To assess the generated iNK cells in an embryonic context, we analyzed the profile of NK cells derived from different anatomical sites using an immune development cell atlas (https://developmental.cellatlas.io/fetal-immune) (24). Specifically, we compared single-cell transcriptome data from the human yolk sac and fetal bone marrow using UMAP dimension reduction. This analysis revealed significant differences in gene expression profiles between these two cell populations. Effectively, after dimension reduction, bone marrow NK cells were found to be concentrated at the top left of the UMAP visualization of the human NK cell cluster ( Figure 4A ) and yolk sac NKs were found to be concentrated at the bottom of the heatmap ( Figure 4B ). Differential expression analysis was performed between the two NK identities and the top 50 differentially expressed genes ( Supplementary Table 2 ) were identified in each cell population (histograms in Figures 4A, B ). This NK developmental signature (100 genes) was then employed to distinguish between the iNK cell transcriptomes ( Figures 4C, D ). OP9-DLL4 iNK cells were found to be more enriched in HLA, B2M, CD74, GRZB, and PRF1, which are characteristic of fetal bone marrow NK cells. These results suggest that, compared to feeder-free iNKs, OP9-DLL4 iNK cells present a transcriptional profile closer to that of bone marrow NK cells.

To assess the functionality of the iNK cells generated using feeder-free and feeder-based protocols, we investigated the degranulation capacity of these cells after co-culture with leukemic K562. As expected, iNK cells from both protocols were able to efficiently degranulate (more than 80% of cells in the positive control after PMA stimulation) (data not shown). After stimulation with K562 cells, OP9-DLL4 iNK cells showed a much higher degree of degranulation (1388.7 ± 35.2 MFI versus 657.3 ± 29.2 MFI for feeder-free iNKs, P-value < 0.0001) ( Figure 5A ). We corroborated this result by measuring, by ELISA assay, the concentration of granzyme B in the supernatant of overnight-stimulated iNK cells. As expected, OP9-DLL4 iNK cells showed a much higher concentration of granzyme B in the supernatant than feeder-free iNKs (23.1 ± 0.5 ng/mL and 0.5 ± 0.4 ng/mL, respectively, P-value < 0.0001) ( Figure 5B ). Similarly, we used ELISA assay to measure IFN-γ secretion in the supernatant after overnight stimulation with either PMA or K562 cells.
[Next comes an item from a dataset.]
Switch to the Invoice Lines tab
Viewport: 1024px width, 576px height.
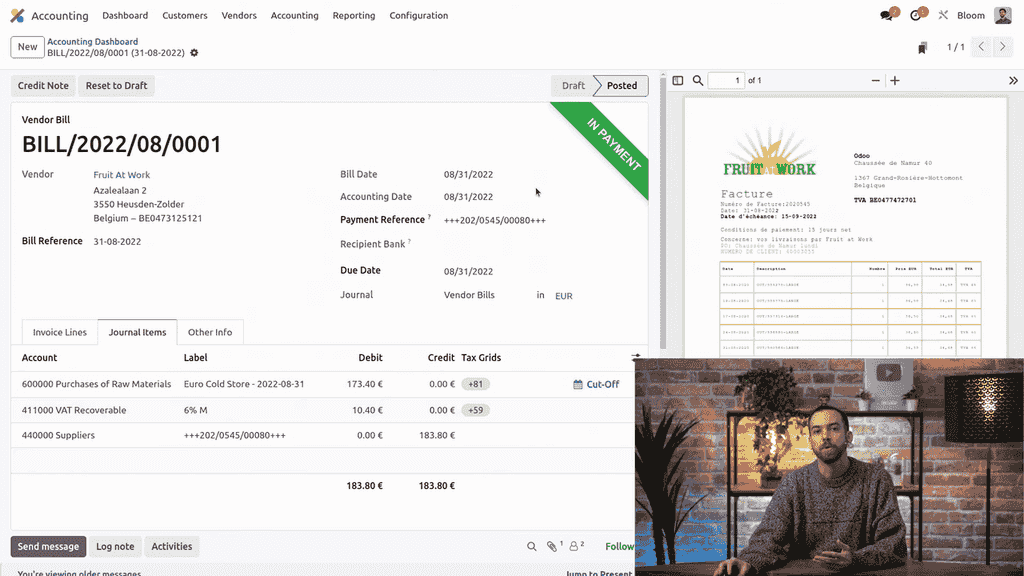click(60, 333)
Both types of iNK cells displayed a strong IFN-γ response to stimulation with PMA (2914.4 ± 140.0 pg/mL for OP9-DLL4 iNKs and 1929.9 ± 1104.3 pg/mL for feeder-free iNKs). However, IFN-γ secretion was much higher in OP9-DLL4 iNKs than in feeder-free iNKs after stimulation with K562 cells (234.1 ± 193.9 pg/ml versus 0.1 ± 0.03 pg/mL, respectively, P-value < 0.05) ( Figure 5C ). Finally, to evaluate the short term cytotoxic potential of these iNK cells, we evaluated the proportion of apoptotic cells resulting from co-culture with K562 cells at different ratios of effector to target (0.25:1, 0.5:1, 1:1, and 2:1). Interestingly, we observed a much higher percentage of apoptotic cells in all ratios with the OP9-DLL4 iNK co-culture ( Figure 5D ). Altogether, our data suggest that OP9-DLL4 iNKs are superior in terms of functionality in in vitro assays against the K562 cancerous cell line.

To further evaluate the cytotoxic potential of iNK cells, we generated artificial antigen-presenting cells (aAPCs) expressing mbIL21 (K562-mbIL21) to promote their expansion and maturation ( Supplementary Figure 5A ). This cell line appeared to activate iNK cells, evidenced by an increased expression of certain activating receptors such as DNAM-1 and NKp46, particularly in feeder-free iNK cells where expression levels were initially low ( Supplementary Figure 5B ). However, this cell line did not induce logarithmic expansion of iNK cells. After two weeks of co-culture, the cells exhibited unfortunately apoptotic morphology and showed signs of anergy in cytotoxicity assays against K562 cells ( Supplementary Figure 5C ).